Ti ricordi di L.? Quella studentessa ,che ci faceva avere i biglietti per il teatro, scontati? Mi ha raccontato di un incontro dove si parlava di molestie ai bambini della scuola materna ed elementare. Uno psicoterapeuta parlava dei comportamenti dei bambini, e alla domanda di una mamma «Come possiamo capire che le bambine hanno subito abusi sessuali?» ha risposto che le bambine iniziano a fare cose da grandi. Domanda: che cosa? Risposta: si masturbano.
A sentire quelle parole mi sono fatta di ghiaccio, perché la mia bambina lo faceva, ed io mi ero tanto preoccupata. L’ho portata dalla pediatra, l’ho portata dall’equipe psicoterapeutica, e quel che mi hanno saputo dire è stato di immergerla in un bidet d’acqua gelata. L’ho fatto una volta, poi mi e sembrato di farle violenza e ho smesso.

Da quel momento ho incominciato un’odissea, cercando a destra e manca qualche dottore che mi illuminasse, ma mi guardavano tutti con un'espressione da compatimento dicendomi: «ma tutti i bambini lo fanno». Accettai con rassegnazione. Nell'adolescenza mia figlia manifestava disagi d’ogni genere.
A 17 anni ebbi un brutto incidente. Dopo questo brutto momento incominciò a trattarmi male, ero talmente angustiata che non sapevo come fare. Dopo tanto tempo ho iniziato a pensare con sospetto le persone che frequentavano la nostra casa: veniva tanta gente, per anni abbiamo festeggiato la maturità di alcuni classi del liceo.

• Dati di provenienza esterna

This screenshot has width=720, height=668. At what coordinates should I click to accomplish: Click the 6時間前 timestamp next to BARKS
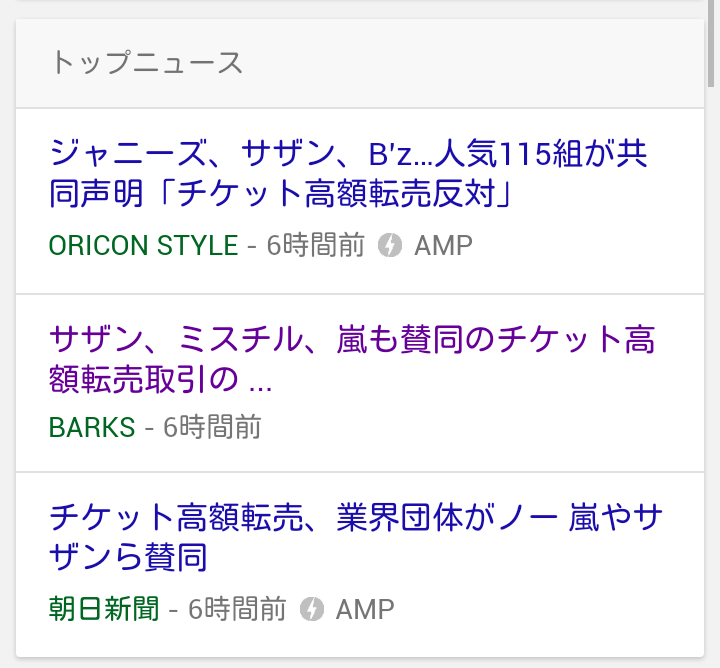coord(212,427)
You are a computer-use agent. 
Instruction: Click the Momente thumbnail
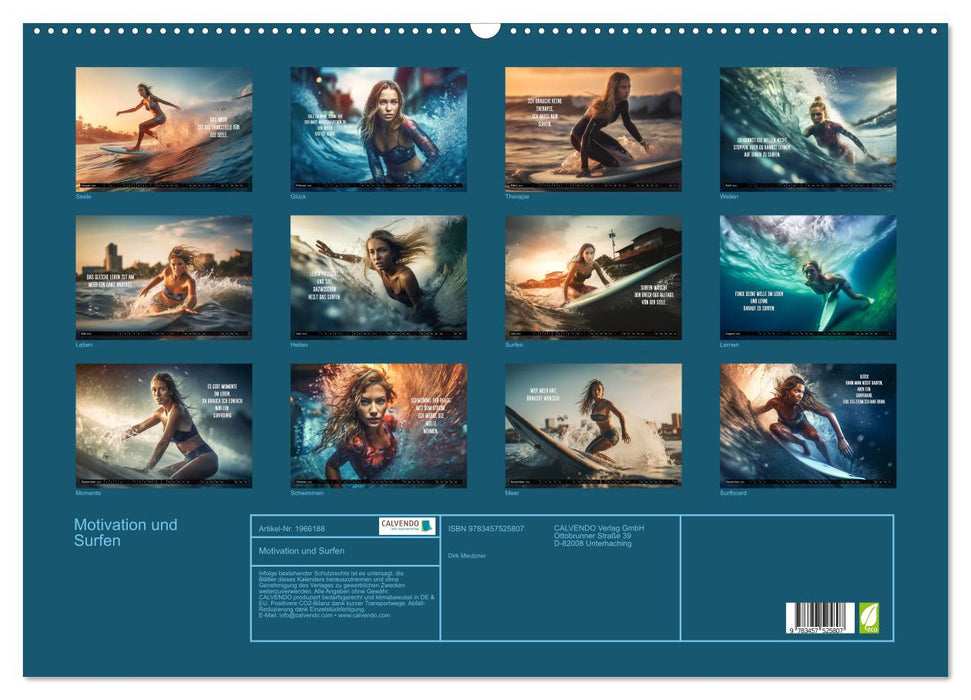click(164, 426)
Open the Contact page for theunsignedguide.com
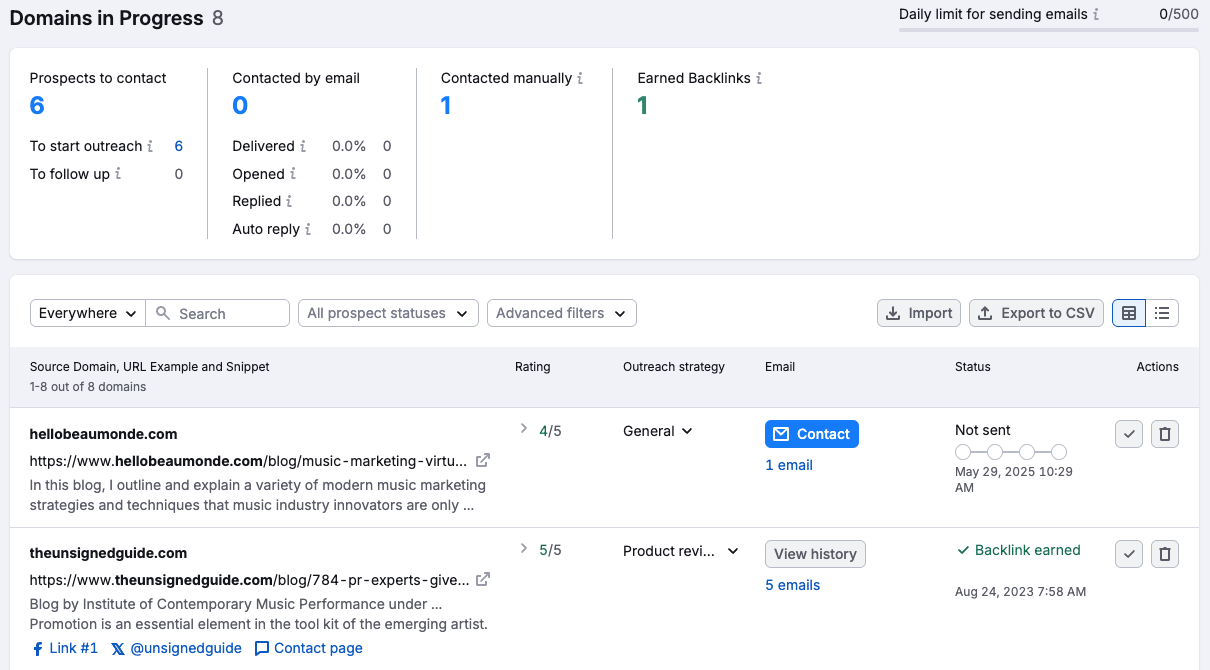 tap(308, 647)
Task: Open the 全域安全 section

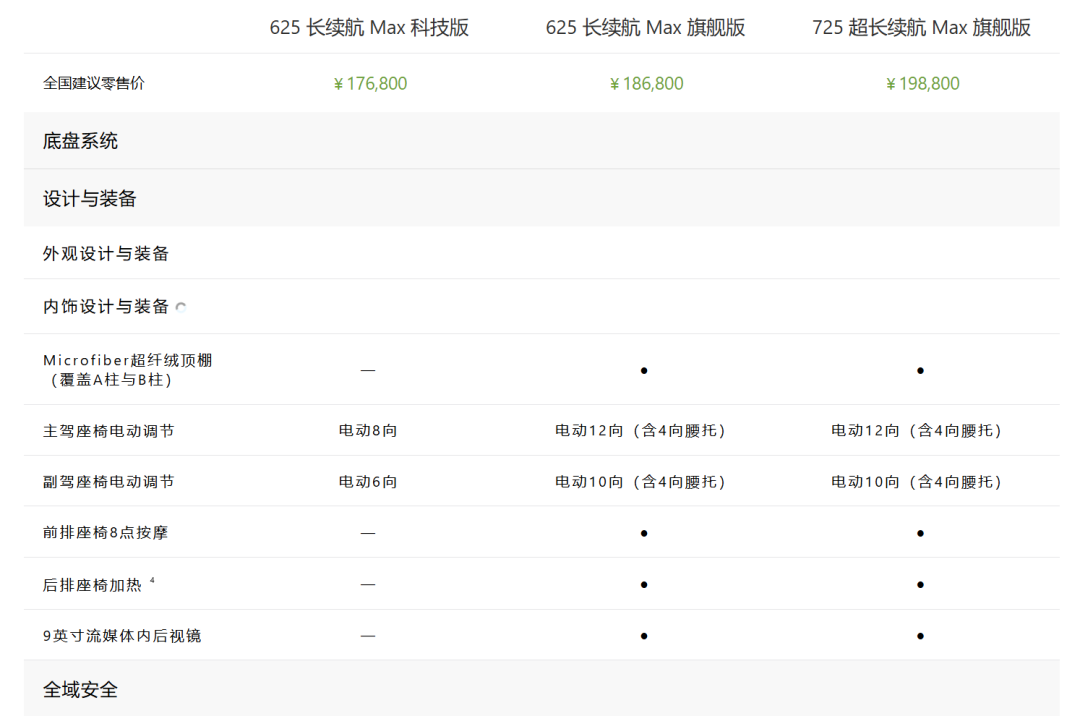Action: [x=81, y=690]
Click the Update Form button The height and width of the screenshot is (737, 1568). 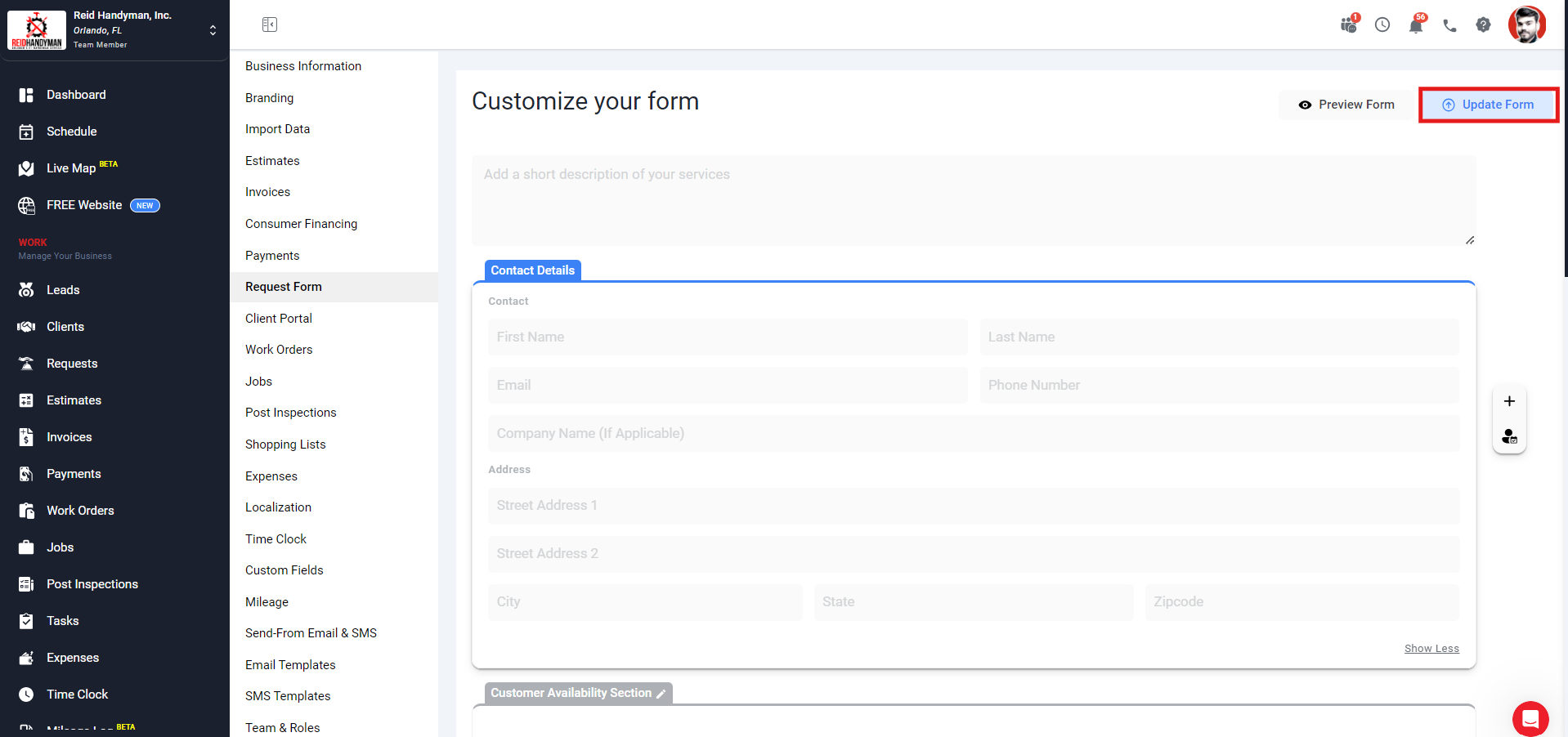point(1488,105)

L’indagine è durata poco, il tempo di chiedere a mia figlia se ricordasse qualcuno con attenzione un po’ particolari.
«Mamma chi vuoi che sia stato? Chi restava insieme a me? Quando tu andavi dalla nonna ammalata, oppure a lavorare, chi restava con me?»

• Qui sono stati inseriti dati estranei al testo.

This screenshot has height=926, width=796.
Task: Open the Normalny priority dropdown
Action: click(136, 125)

Non sono andata a terra perché ero seduta ed ho implorato: «dimmi che non è vero!»
«È vero mamma, ma tu mettevi la testa sotto la sabbia».
Puoi immaginare come mi sia sentita? Se solo mi fossi accorta di qualcosa l’avrei sfregiato con le mie mani ed anche fatto fuori, anche se sono contro la pena di morte.

Cara Maria, tu che insegni a scuola ai bambini delle elementari, fai capire loro che se subiscono certe strane attenzioni da un parente, dal padre, dal prete, devono dirlo subito alla mamma, o alla sorella, oppure a un’amica. Devi convincerle a non ascoltare quei discorsi che le dicono questo gioco è il nostro segreto ma parlare, urlare la verità subito. Già dal primo giorno.
Cara Maria, perdona se insisto tanto, se ti chiedo con tanta forza di insegnare anche queste miserie della vita. Ma so che lo farai, la tua voce per la mia. Piccola, coraggiosa
insegnante, mosca bianca nel labirinto della scuola.